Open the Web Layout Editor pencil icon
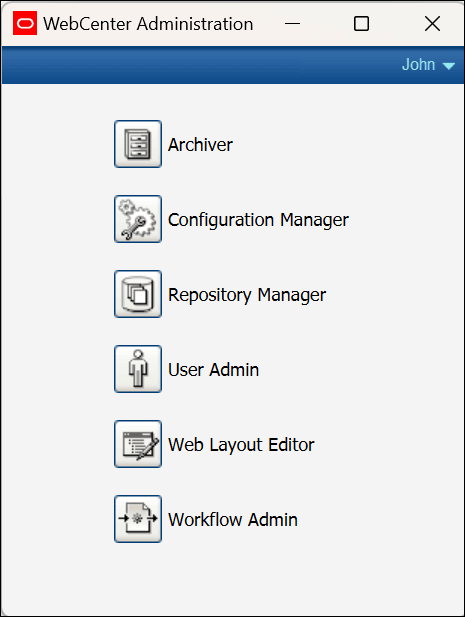This screenshot has height=617, width=465. coord(138,444)
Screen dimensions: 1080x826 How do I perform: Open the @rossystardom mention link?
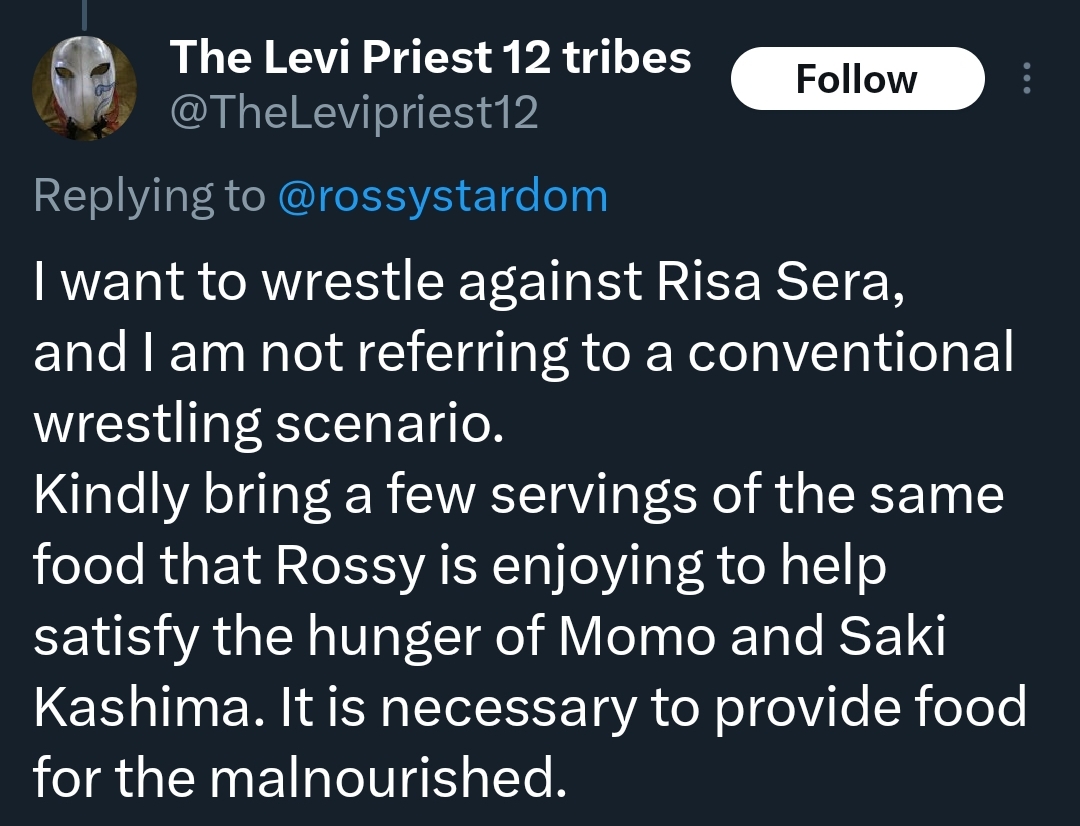tap(443, 196)
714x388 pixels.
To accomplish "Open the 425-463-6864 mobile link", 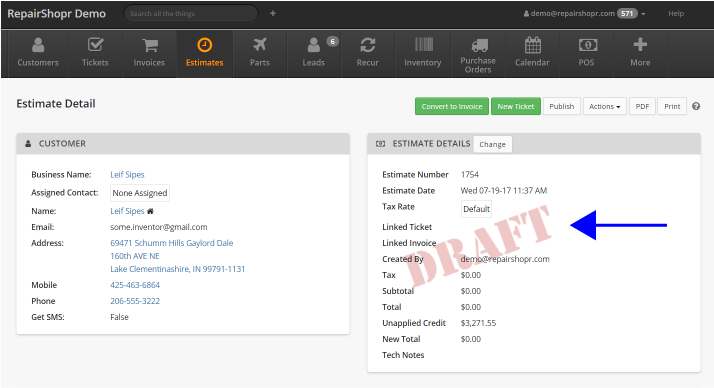I will (135, 285).
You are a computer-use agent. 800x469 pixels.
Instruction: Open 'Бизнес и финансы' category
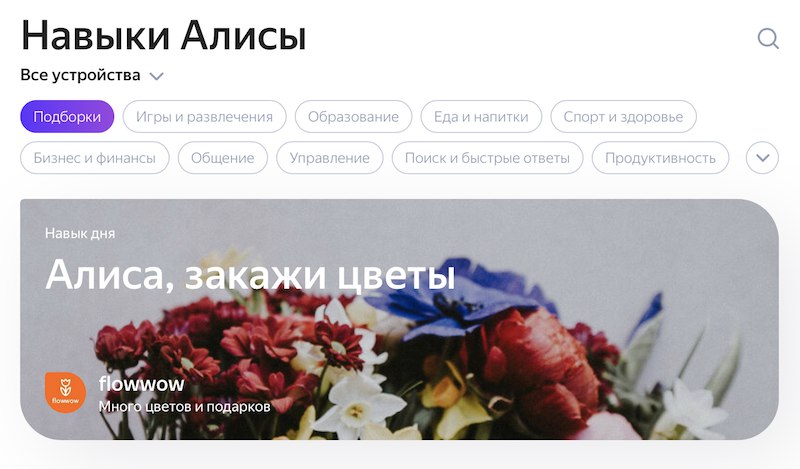point(94,158)
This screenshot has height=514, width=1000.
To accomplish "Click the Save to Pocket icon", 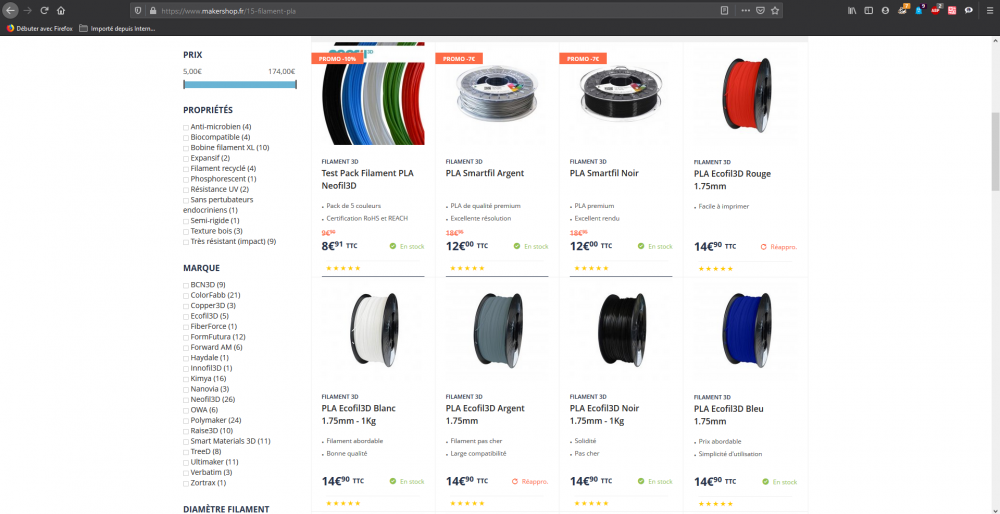I will click(760, 10).
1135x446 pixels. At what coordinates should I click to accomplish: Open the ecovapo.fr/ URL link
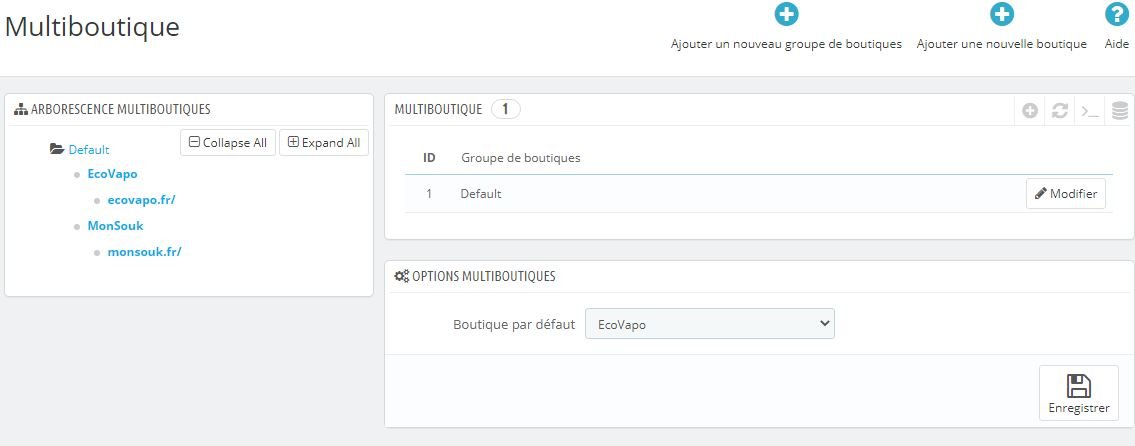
---------------
◆ Requirements
Please return every line of the entries above that contains the word "pixels". Case counts.

◆ Solved problem
714x388 pixels.
You are a computer-use agent. 800x469 pixels.
1135x446 pixels. At what coordinates should I click to accomplish: Open the ecovapo.fr/ URL link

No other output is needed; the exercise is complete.